The man behind the post is likely Caleb Smith, Boehner's digital communications director. Smith is in his late 20s and certainly more in touch with the culture of the web than the 65-year-old Boehner. But there is a problem: Smith's goal was almost certainly irreverence, but the attempt at levity instead comes off as glib. And therein lies the danger of politicians using the medium of the moment to get their message across.

My reaction to political arguments made in reaction GIFs

My reaction to people using reaction GIFs to make a political argument.

This is hardly the first time Boehner's office has used the beloved and bemoaned GIF to try and score political points. He famously used eight shark GIFs to promote the House's jobs bill in August and even took to BuzzFeed in April to vent frustration over attempts to get a budget passed using loops from How I Met Your Mother.
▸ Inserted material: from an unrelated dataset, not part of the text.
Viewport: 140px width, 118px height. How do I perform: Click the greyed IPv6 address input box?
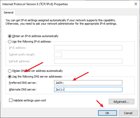(x=88, y=48)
But let's not beat up on Boehner too much. He's hardly alone in his quest to turn internet memes into a political soapbox. The Republican Party put together a series of creepy videos intended to go viral to denounce Obamacare in 2013, and countless candidates from both parties have attempted to build viral campaigns purely for the sake of going viral, with little concern for the actual message or content. Even the first lady, Michelle Obama, took to Vine to promote... well, I'm not exactly sure, with her "turnip for what" clip.

I would never argue that politicians shouldn't use the various tools and media available to them on the internet to communicate their positions or conduct campaigns. That would just be silly. And I'm not going to pretend that political discourse in America used to strive for some lofty ideal of intellectual rhetoric. Hell, in 1800 John Adams' campaign suggested that if Thomas Jefferson won the election "murder, robbery, rape, adultery and incest will be openly taught and practiced." But, what I will suggest is that when politicians make the currency of virality a priority, the best they can hope for is to look silly. And at worst, they end up making glib arguments in the same medium in which we here at Engadget say goodbye to departing colleagues.